→ AVAILABLE RECORDS
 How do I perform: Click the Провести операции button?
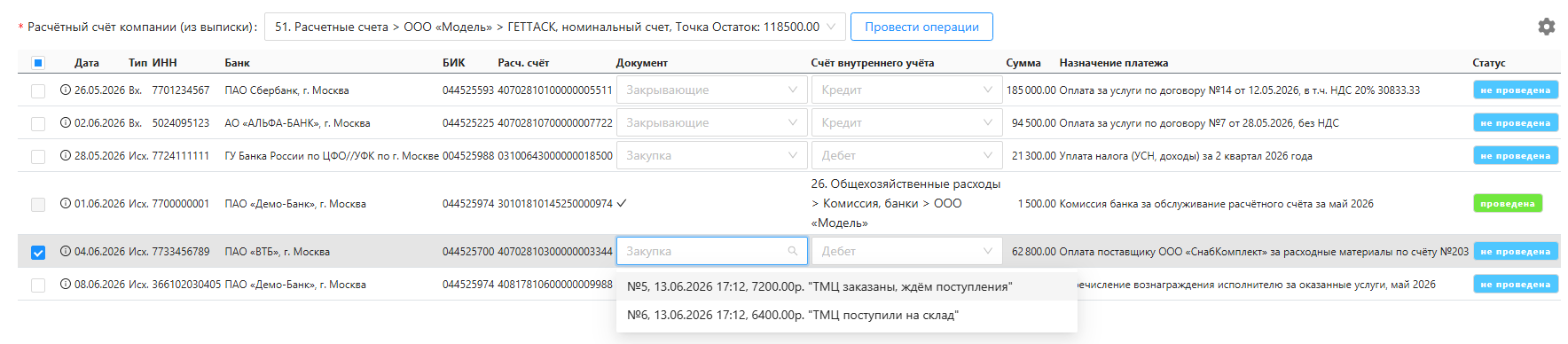(x=921, y=27)
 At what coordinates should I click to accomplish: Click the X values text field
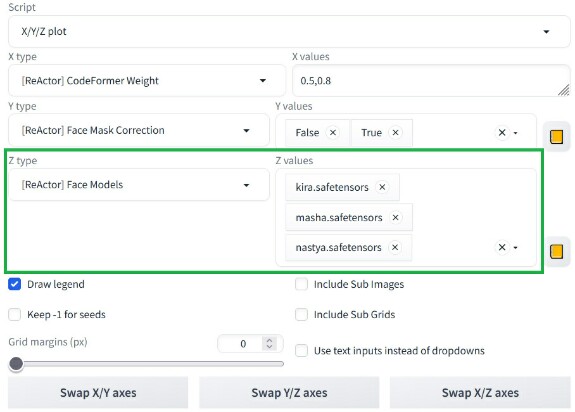[431, 81]
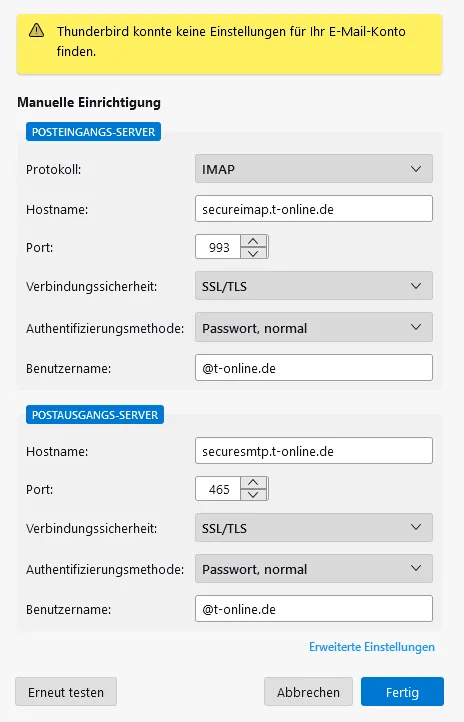Decrease the outgoing server port with down arrow

(x=253, y=495)
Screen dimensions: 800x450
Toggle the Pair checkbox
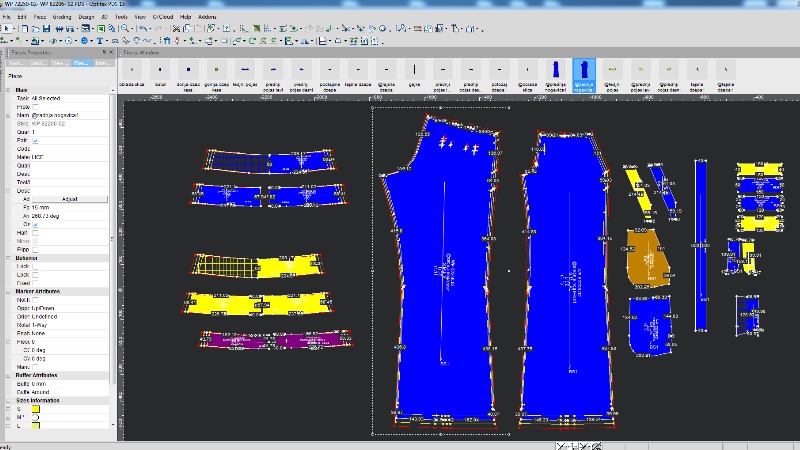[35, 140]
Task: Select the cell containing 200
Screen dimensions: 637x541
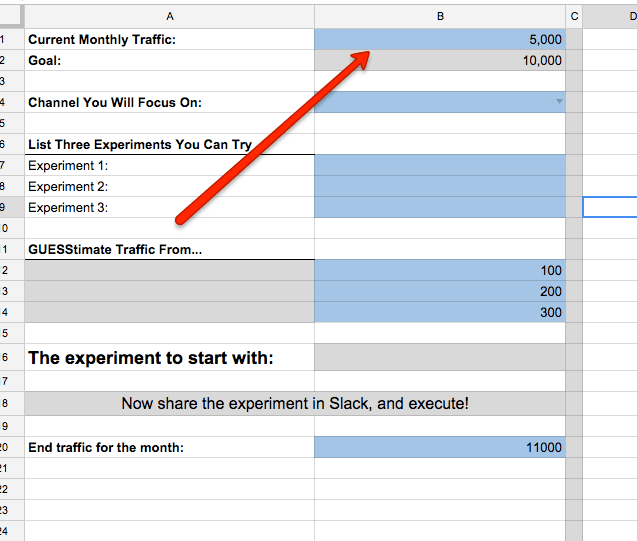Action: click(439, 291)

→ TRY IT
In your copy, every entry above must match word for word, and no picture may appear.

→ SOLUTION FOR THIS TASK
 How do I perform: Click the Провести операции button?
(x=921, y=27)
 At what coordinates should I click to accomplish: Click the X values text field
[431, 81]
Decrease the outgoing server port with down arrow

(x=253, y=495)
Screen dimensions: 800x450
Toggle the Pair checkbox
[35, 140]
Task: Select the cell containing 200
Screen dimensions: 637x541
Action: click(439, 291)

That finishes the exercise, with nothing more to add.